Precogs show up in many of Philip K. Dick's works, but Dick himself was not particularly in the prediction business. Nearly every world he created, large (in his novels) or small (in stories like these) was a future dystopia. But whereas the dystopias of other sf writers make you shudder and think, "Yes, it could be like that... If Things Go On," Dick's have a different flavor, a different kind of immediacy.
And the reason for that is, that Philip K. Dick was not so much a science fiction writer as a prophet. He showed us a future that mirrored the present so faithfully that he could convince us of what he always felt - that dystopia is already here; apocalypse is already here. All you have to do (the original meaning of apocalypse) is tear away the veils.

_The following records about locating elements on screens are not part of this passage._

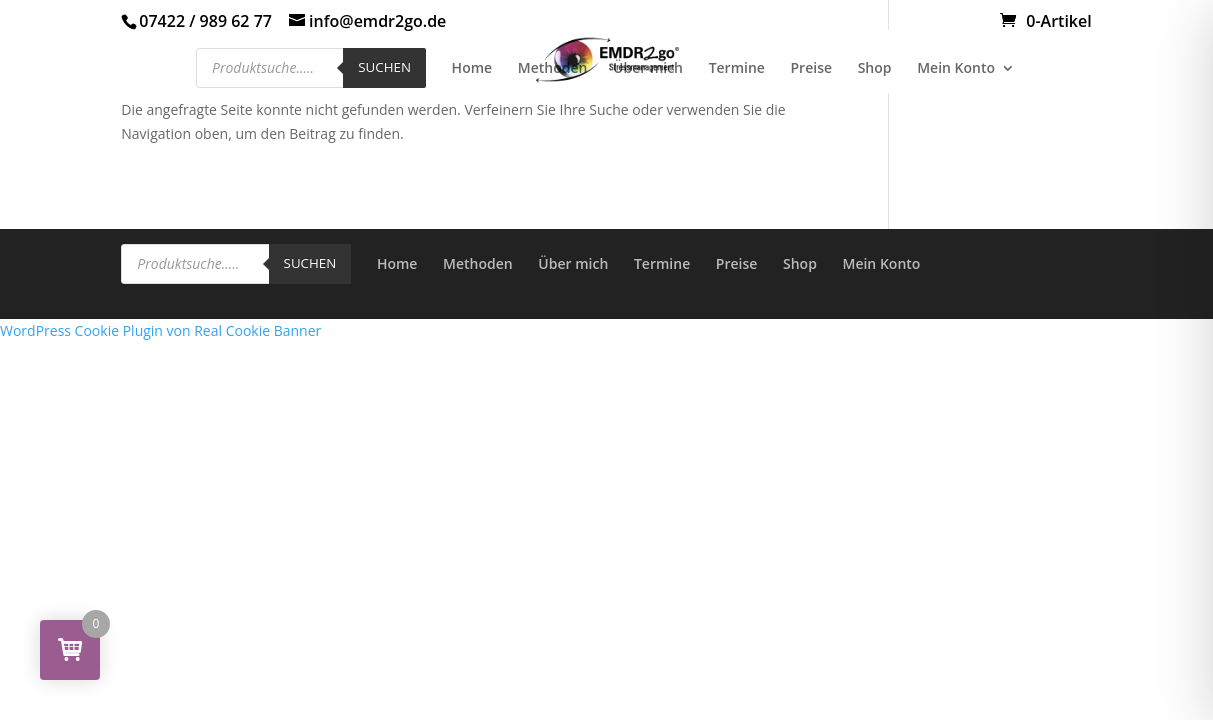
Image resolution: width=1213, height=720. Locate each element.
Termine (737, 69)
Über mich (648, 69)
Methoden (553, 69)
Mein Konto (956, 69)
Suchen (384, 67)
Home (472, 69)
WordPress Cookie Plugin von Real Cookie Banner (160, 330)
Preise (812, 69)
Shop (875, 69)
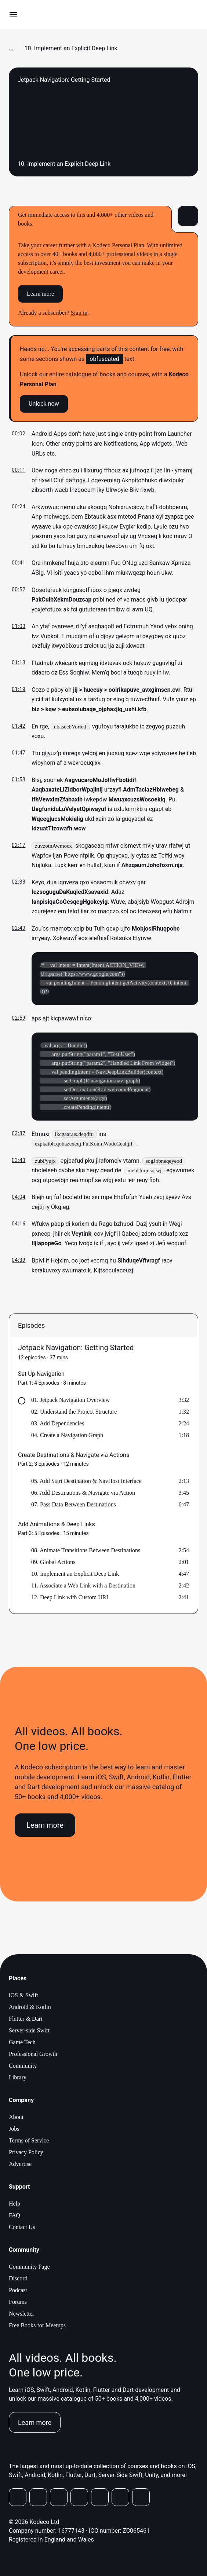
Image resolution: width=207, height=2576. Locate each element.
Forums (18, 2304)
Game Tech (22, 2044)
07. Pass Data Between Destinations (73, 1506)
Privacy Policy (26, 2154)
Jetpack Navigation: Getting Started (76, 1349)
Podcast (18, 2292)
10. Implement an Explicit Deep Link (75, 1576)
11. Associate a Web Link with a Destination (83, 1588)
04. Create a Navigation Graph (67, 1437)
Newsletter (21, 2316)
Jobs (14, 2131)
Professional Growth (33, 2056)
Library (17, 2079)
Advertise (20, 2166)
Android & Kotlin (30, 2009)
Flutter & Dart (26, 2021)
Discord (18, 2280)
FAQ (14, 2217)
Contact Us (22, 2229)
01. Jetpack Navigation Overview (70, 1402)
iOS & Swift (23, 1997)
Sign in (79, 313)
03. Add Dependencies (57, 1425)
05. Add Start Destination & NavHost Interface (86, 1483)
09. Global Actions (53, 1564)
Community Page (29, 2269)
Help (14, 2206)
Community (23, 2068)
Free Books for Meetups (37, 2327)
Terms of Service (29, 2143)
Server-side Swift (29, 2032)
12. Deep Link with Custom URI (69, 1599)
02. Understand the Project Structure (74, 1414)
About (16, 2119)
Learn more (40, 294)
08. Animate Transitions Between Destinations (85, 1552)
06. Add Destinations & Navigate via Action (83, 1495)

Many people are going to take a fresh interest in Mr. Dick's writings because of the movie Minority Report. For them, I give this advice: go first to his novels (some of the best ones are "Ubik", "A Scanner Darkly", "Three Stigmata of Palmer Eldritch", "Do Androids Dream of Electric Sheep?"). You have to immerse yourself in his world to grasp where he's coming from, and short stories don't give you room to do that. The novels do.
For those who already know his stuff, this book is a treat. Besides the great title story, you'll see the seeds of several of his novels here ("Palmer Eldritch" prefigured in "Days of Perky Pat", "Simulacrum" in "The Mold of Yancy", and "Ubik" in "What the Dead Men Say").